ACTIVITY: Give back each record precisely, pictures excluded.

RECORDS SHOWN:
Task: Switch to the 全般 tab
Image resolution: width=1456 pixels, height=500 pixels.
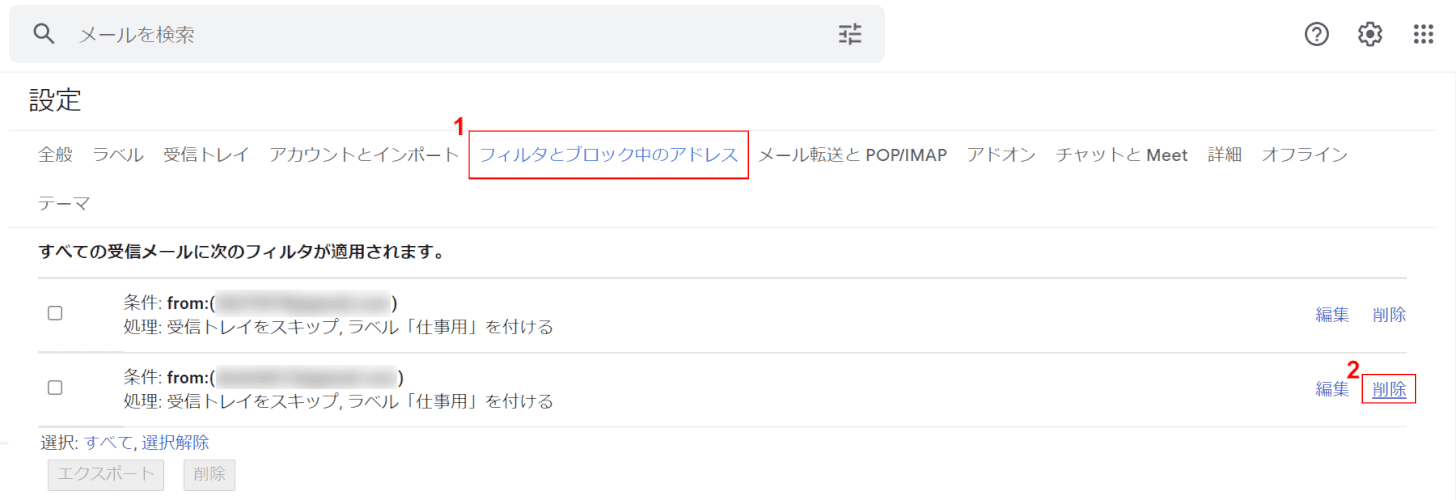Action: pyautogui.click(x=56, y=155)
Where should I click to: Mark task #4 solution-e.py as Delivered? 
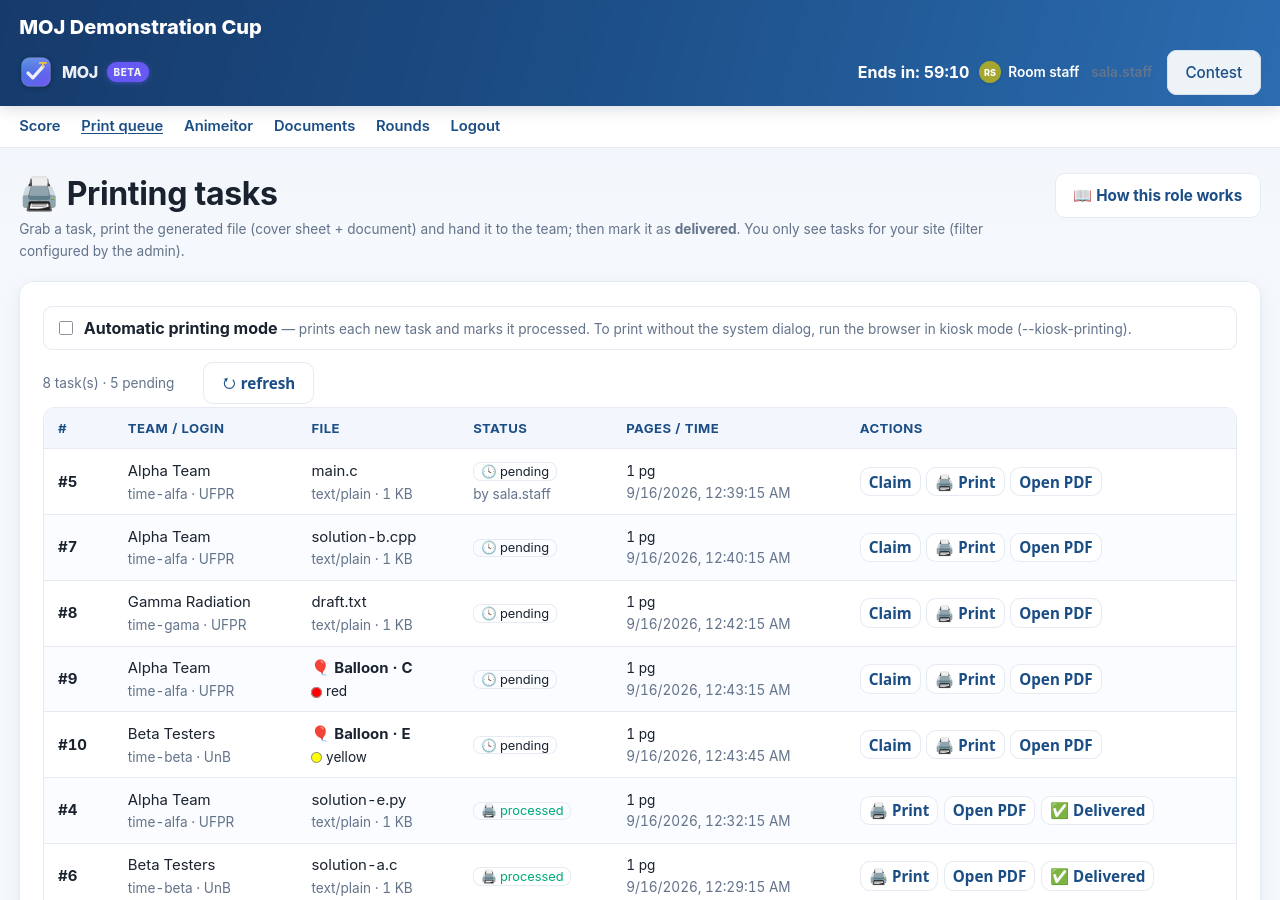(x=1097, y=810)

RESULT OF THIS EXERCISE:
Task: Switch to the 全般 tab
Image resolution: width=1456 pixels, height=500 pixels.
Action: pyautogui.click(x=56, y=155)
Where should I click to: Mark task #4 solution-e.py as Delivered? 
(x=1097, y=810)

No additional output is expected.